I'm trying to use lazy constraints to solve an optimization problem. In some software such as CPLEX or GUROBI, they have some tools to handle them directly (in the original model) or using callback functions. I was wondering what is the difference between them?
1 Answer
Lazy constraints will only be checked when an MIP solution satisfying all other constraints, including integrality, is found.
If you provide all your lazy constraints in advance to CPLEX, for example, then your main benefit is that these constraints are only checked against solutions that would otherwise be feasible.
However, you may have an exponential number of such constraints, even though in some cases you could easily tell if any of those constraints would be violated by a particular solution. In such case, implementing a lazy cut callback is a good idea because you can provide these constraints to CPLEX only when they are needed, and consequently you speed up the solving process.

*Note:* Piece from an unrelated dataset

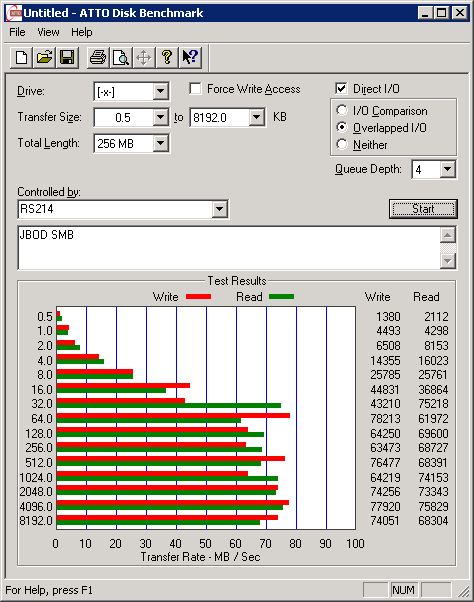Open the File menu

One classic example of that is the subtour elimination constraint for the traveling salesperson problem. If a binary variable $x_{ij}$ is 1 when you go from city $i$ to city $j$, then you can start with the assignment constraints (you should get in and out of every city exactly once). If a solution is found in which you cycle through a subset $S$ of the cities, you add the corresponding subtour elimination constraint to ensure that you visit one city in $S$ coming from a city outside $S$ or vice-versa. The number of such constraints is exponential, but you know how to efficiently identify which one matters for your current assignment.